▶ **RECORD SET**
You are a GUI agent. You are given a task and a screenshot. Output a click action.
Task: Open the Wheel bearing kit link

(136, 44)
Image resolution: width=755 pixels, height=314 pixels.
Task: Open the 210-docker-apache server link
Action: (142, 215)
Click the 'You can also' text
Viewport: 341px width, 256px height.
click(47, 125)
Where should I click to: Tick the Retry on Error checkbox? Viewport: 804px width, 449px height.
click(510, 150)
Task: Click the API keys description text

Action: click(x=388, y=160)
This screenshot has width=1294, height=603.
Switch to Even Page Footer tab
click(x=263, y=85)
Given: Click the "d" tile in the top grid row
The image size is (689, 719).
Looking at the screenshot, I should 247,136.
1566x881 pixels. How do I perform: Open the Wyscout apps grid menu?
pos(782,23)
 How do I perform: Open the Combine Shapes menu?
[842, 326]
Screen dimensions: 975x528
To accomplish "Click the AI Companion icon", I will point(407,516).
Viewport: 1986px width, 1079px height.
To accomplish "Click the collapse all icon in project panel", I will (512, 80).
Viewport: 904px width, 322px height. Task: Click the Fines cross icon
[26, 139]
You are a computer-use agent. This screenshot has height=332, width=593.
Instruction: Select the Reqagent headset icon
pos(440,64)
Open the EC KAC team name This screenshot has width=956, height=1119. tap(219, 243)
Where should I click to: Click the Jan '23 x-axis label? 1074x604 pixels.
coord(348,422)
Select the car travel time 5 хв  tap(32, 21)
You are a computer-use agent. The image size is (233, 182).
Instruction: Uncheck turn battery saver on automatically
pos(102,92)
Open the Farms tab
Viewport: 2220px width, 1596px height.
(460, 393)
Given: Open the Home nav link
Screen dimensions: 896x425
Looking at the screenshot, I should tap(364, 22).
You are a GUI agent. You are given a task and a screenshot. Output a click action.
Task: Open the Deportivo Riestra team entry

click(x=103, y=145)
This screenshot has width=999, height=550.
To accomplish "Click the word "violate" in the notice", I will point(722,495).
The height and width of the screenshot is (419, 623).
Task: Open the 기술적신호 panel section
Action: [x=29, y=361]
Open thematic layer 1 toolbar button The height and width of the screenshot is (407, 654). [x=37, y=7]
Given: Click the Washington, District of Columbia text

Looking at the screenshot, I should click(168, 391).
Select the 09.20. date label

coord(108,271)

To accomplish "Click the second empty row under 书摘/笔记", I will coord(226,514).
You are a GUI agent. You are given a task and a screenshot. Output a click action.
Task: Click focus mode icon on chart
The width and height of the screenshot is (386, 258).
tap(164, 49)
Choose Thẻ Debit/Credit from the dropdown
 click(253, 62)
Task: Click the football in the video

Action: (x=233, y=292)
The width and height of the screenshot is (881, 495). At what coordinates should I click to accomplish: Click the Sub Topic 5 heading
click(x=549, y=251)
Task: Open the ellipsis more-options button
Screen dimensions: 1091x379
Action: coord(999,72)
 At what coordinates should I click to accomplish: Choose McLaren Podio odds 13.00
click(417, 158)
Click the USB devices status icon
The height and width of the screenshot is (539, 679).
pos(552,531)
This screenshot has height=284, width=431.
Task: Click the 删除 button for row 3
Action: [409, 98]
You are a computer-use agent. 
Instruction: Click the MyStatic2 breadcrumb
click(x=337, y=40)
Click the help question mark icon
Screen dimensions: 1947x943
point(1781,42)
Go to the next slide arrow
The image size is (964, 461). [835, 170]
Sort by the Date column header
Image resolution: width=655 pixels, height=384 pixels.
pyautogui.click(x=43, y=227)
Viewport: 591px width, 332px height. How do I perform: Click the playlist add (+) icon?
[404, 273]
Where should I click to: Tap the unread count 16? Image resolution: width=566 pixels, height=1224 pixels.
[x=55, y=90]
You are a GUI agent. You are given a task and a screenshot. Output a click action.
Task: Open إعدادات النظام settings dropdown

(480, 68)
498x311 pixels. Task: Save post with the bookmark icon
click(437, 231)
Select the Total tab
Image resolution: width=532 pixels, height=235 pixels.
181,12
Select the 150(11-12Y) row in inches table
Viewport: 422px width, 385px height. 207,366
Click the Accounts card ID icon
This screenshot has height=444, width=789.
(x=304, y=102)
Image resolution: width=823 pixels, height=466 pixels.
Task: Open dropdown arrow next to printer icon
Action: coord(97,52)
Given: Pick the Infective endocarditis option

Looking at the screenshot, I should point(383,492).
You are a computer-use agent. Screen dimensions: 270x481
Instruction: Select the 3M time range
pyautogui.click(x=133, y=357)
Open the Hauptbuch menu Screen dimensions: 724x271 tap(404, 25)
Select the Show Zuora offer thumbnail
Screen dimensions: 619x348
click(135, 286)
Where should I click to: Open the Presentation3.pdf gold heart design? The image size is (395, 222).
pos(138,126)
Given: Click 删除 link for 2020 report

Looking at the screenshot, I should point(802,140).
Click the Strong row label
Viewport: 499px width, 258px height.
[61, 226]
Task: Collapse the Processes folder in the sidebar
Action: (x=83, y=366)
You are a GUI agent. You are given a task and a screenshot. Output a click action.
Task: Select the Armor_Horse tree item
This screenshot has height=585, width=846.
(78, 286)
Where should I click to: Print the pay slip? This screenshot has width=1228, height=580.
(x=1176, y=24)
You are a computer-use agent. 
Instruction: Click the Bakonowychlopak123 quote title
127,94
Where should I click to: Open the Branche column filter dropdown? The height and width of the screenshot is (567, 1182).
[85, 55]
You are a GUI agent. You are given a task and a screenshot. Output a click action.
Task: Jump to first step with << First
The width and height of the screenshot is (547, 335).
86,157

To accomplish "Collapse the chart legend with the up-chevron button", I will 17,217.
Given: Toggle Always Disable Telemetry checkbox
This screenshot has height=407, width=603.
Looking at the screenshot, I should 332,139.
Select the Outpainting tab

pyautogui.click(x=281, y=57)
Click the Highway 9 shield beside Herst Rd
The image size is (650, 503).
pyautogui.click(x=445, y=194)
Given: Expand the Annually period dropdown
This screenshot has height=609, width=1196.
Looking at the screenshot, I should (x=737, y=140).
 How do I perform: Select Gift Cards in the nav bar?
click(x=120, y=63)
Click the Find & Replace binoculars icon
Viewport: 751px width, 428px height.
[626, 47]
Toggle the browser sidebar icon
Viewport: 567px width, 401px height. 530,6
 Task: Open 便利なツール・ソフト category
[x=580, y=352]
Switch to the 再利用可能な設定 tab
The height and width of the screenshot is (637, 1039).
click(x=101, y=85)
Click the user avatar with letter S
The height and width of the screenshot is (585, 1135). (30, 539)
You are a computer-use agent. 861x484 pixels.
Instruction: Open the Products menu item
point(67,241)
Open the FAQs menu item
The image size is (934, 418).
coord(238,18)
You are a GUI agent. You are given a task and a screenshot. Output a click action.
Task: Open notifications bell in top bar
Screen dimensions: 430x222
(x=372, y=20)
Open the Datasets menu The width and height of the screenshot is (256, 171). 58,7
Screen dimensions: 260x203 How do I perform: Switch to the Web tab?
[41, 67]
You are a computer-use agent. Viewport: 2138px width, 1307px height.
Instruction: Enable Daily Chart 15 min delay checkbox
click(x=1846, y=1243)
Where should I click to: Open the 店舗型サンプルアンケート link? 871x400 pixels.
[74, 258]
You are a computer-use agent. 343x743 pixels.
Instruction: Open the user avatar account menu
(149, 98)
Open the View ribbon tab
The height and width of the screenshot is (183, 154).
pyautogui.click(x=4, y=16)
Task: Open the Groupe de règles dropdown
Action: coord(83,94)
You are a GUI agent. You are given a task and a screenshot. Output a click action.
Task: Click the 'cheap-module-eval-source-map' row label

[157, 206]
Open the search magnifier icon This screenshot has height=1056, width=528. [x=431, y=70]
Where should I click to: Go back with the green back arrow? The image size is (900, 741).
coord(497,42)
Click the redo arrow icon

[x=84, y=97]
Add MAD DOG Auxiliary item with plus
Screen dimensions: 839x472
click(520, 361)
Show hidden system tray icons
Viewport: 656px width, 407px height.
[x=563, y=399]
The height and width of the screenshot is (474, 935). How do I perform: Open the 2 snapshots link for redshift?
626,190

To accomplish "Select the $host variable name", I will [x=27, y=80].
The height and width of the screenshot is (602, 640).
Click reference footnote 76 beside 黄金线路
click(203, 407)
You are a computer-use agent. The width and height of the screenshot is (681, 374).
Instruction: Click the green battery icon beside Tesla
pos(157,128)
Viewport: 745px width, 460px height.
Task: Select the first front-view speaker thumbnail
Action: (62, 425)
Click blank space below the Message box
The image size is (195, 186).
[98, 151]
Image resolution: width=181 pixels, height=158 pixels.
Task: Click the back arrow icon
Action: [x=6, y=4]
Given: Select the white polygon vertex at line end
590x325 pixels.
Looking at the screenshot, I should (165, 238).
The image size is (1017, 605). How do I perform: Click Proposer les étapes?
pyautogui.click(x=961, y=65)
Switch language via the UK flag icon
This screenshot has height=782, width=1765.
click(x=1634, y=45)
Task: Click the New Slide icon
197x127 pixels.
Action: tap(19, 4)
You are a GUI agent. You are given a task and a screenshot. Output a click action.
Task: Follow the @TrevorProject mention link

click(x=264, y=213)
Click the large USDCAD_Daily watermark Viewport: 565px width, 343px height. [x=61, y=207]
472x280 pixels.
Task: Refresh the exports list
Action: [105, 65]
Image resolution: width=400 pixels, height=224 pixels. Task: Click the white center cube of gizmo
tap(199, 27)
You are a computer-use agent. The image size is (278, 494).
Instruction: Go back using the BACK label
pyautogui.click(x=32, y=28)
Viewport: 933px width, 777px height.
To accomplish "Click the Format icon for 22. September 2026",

▶ **PROBLEM DESCRIPTION**
Reproduce the records verbatim, beginning at the line that contains "Given: Pick the Infective endocarditis option" and stopping after the line that contains "Viewport: 567px width, 401px height. 530,6".

▶ **SOLUTION TO THIS EXERCISE**
Given: Pick the Infective endocarditis option

Looking at the screenshot, I should point(383,492).
You are a computer-use agent. Screen dimensions: 270x481
Instruction: Select the 3M time range
pyautogui.click(x=133, y=357)
Open the Hauptbuch menu Screen dimensions: 724x271 tap(404, 25)
Select the Show Zuora offer thumbnail
Screen dimensions: 619x348
click(135, 286)
Where should I click to: Open the Presentation3.pdf gold heart design? The image size is (395, 222).
pos(138,126)
Given: Click 删除 link for 2020 report

Looking at the screenshot, I should point(802,140).
Click the Strong row label
Viewport: 499px width, 258px height.
[61, 226]
Task: Collapse the Processes folder in the sidebar
Action: (x=83, y=366)
You are a GUI agent. You are given a task and a screenshot. Output a click action.
Task: Select the Armor_Horse tree item
This screenshot has height=585, width=846.
(78, 286)
Where should I click to: Print the pay slip? This screenshot has width=1228, height=580.
(x=1176, y=24)
You are a computer-use agent. 
Instruction: Click the Bakonowychlopak123 quote title
127,94
Where should I click to: Open the Branche column filter dropdown? The height and width of the screenshot is (567, 1182).
[85, 55]
You are a GUI agent. You are given a task and a screenshot. Output a click action.
Task: Jump to first step with << First
The width and height of the screenshot is (547, 335).
86,157

To accomplish "Collapse the chart legend with the up-chevron button", I will 17,217.
Given: Toggle Always Disable Telemetry checkbox
This screenshot has height=407, width=603.
Looking at the screenshot, I should 332,139.
Select the Outpainting tab

pyautogui.click(x=281, y=57)
Click the Highway 9 shield beside Herst Rd
The image size is (650, 503).
pyautogui.click(x=445, y=194)
Given: Expand the Annually period dropdown
This screenshot has height=609, width=1196.
Looking at the screenshot, I should (x=737, y=140).
 How do I perform: Select Gift Cards in the nav bar?
click(x=120, y=63)
Click the Find & Replace binoculars icon
Viewport: 751px width, 428px height.
[626, 47]
Toggle the browser sidebar icon
Viewport: 567px width, 401px height. 530,6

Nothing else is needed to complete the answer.